If a particular listing does not ship to your country, a proxy/forwarding service such as Buyee or Tenso can receive the parcel in Japan and re-ship it to you, at the cost of an added handling fee and a second shipping leg. Because this is wool, not electronics, there is no voltage or certification concern.
What it does well
Weaknesses and things to verify before buying
- Pure-wool care. Expect hand-washing in cool water or dry cleaning; machine washing risks felting. Store with moth protection in the off-season.
- Pricing was unavailable. The source dataset returned no live price, so budget cannot be confirmed here — check the listing before committing.
- Specs unconfirmed. Dimensions, weight, and exact colorway were not in the dataset. If size matters to you, confirm on the listing.
- Wool feel. Hand-spun wool can feel less smooth than fine merino or cashmere; those with wool sensitivity may find it scratchy against bare skin.
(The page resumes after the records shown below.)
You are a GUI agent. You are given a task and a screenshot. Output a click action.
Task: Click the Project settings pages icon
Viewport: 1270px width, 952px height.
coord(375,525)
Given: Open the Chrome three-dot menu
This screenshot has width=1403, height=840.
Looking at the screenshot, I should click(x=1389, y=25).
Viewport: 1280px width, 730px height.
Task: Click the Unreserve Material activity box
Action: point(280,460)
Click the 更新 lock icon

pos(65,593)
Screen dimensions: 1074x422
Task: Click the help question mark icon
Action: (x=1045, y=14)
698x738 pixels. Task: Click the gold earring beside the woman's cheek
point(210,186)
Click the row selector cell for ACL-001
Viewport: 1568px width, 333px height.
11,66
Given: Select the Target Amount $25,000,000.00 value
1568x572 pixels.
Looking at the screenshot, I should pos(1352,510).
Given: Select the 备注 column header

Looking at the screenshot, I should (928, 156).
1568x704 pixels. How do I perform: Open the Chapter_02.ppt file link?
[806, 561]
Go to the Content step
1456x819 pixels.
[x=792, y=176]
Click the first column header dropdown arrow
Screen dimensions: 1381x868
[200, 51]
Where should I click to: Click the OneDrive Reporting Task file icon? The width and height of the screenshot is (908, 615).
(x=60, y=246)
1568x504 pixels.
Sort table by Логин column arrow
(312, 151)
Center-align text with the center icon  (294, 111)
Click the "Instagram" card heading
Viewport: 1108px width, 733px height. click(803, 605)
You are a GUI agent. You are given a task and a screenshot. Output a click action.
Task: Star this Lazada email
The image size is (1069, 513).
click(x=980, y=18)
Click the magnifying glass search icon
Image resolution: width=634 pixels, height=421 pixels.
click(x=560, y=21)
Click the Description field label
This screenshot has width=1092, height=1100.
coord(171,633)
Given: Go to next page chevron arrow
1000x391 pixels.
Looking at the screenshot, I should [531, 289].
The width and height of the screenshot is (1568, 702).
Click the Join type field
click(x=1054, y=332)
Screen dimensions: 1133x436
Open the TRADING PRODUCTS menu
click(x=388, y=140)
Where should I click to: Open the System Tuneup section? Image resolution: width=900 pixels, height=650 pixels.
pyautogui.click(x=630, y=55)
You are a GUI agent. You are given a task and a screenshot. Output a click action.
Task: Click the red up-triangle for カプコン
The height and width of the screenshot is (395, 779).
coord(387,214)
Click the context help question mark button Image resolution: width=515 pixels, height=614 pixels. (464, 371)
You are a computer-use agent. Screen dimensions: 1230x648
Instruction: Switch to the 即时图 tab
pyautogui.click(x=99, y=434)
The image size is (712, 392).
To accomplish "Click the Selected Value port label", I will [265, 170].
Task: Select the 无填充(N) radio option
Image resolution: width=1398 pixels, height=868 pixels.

- Small-batch availability. Hand-made homespun is produced in limited quantities, so a specific colorway may sell out or vary between batches.
- International logistics. Confirm that the listing ships to your country; otherwise a proxy service and added fees are needed, plus possible customs duties.
- Seasonal use. This is a cold-weather accessory; it has little use in hot, humid climates year-round.
Conclusion — which buyer type are you?
Other ways to approach this purchase
🏆 Editor’s Pick
❓ Frequently Asked Questions
Does Amazon ship the Iwate homespun scarf internationally?
How do I care for a hand-spun wool scarf?
What makes homespun different from a regular wool scarf?
Is it itchy against the skin?
Why does this article link to an Amazon US search first?
What does it cost?
jpmono.com is curated by a Japan-based editorial team (working out of Toyama in the Hokuriku region and Nara in Kansai) and is independent. We do not take payment from the makers we feature; income comes from affiliate links. We do not physically test every product — we read makers’ specs and source listings — and we say so when data is thin.
This article was prepared with AI assistance and reviewed against the available source data. Where pricing, dimensions, or images were not present in that data, the article states so rather than estimating.